In times of crisis and resulting political polarization economists and political scientists will find plenty of opportunities to do something new. There will be whole new fronts of pathbreaking research, for instance, in the alternative organization of markets. The dismissal of market possibilities was a major theoretical and practical mistake of twentieth-century leftist movements. We treat with great respect the intellectual legacy of Joseph Schumpeter. But what will be the future uses of his theory of entrepreneurial dynamism? Who or what could play the role of entrepreneurs in the future, even beyond the crisis of capitalism? Is it possible to harness entrepreneurial energies toward more market creativity and less destruction?

No less seriously we take Karl Polanyi’s idea of ‘fictitious commodities’, like land, money, and human life, that cannot be traded. In the twenty-first century “land” broadly means the environment, “money” is global finance, and “human life” stands for the internationalization of the costs of social reproduction through the public support of decent and affordable healthcare, education, housing, pensions, and not least, physical security of our cities.
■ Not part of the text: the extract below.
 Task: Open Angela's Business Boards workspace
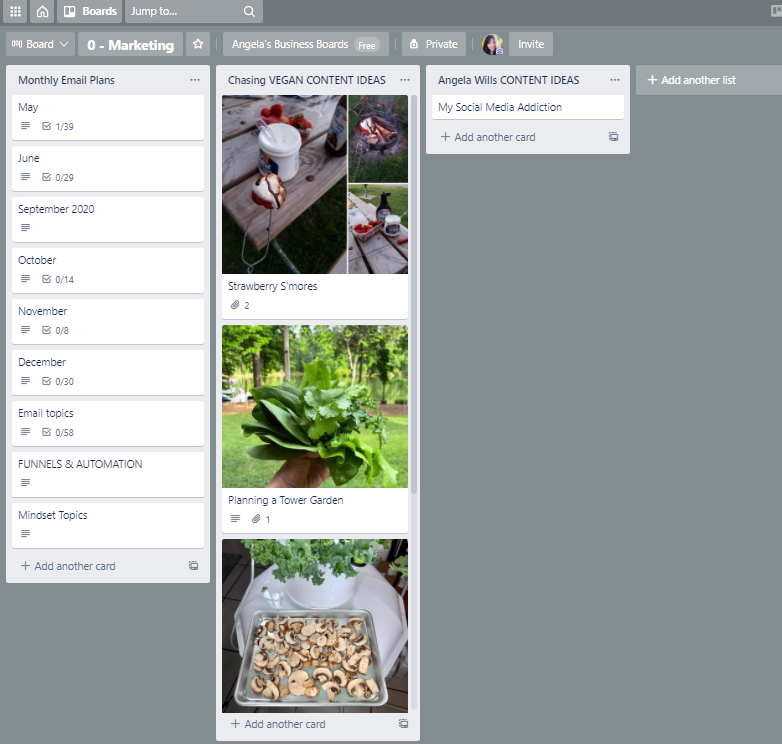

Can a postcapitalist world economy be structured into sectors operating on different principles: the priority of social reproduction in the sector of broadly construed public utilities and the priority of market effectiveness in the sector of consumer goods and services? Moreover, the postcapitalist economic systems may themselves not be static. Periodic reversion to market economies with private property, in some degree or another, may well occur in the future. The world may see yet more swings between capitalist and noncapitalist arrangements of the economy. This too will have to be managed.

No less politically harmful than the aversion to markets is the aversion to the directing power of states. Far from coincidentally, the neoconservative restoration during the last decades of the twentieth century in the wake of collapses on the political left, relentlessly challenged state powers through deregulation and globalization. Capitalists grew suspicious of “Big Government” for the quite real reason that modern states potentially could be captured by the non-elite citizens—in democratic elections, street insurrections, or both—and used for the noncapitalist purposes of market regulation and social redistribution. Big welfare state had to be tolerated, to a degree, immediately after 1945 for the sake of resumed peace. But by the 1970s many capitalists, especially in America, had become emboldened by the opportunity to defeat the left and roll back postwar compromises. Now a major question for theorizing is whether the modern bureaucratic state can play a good role, bad role, or no role at all in steering our collective affairs through times of crisis and the looming systemic transformation. This big question falls into many subordinate questions, practical issues, and theoretical paradoxes that remain to be explored. Social scientists will have plenty of intellectual work of crucial importance in rising to these challenges.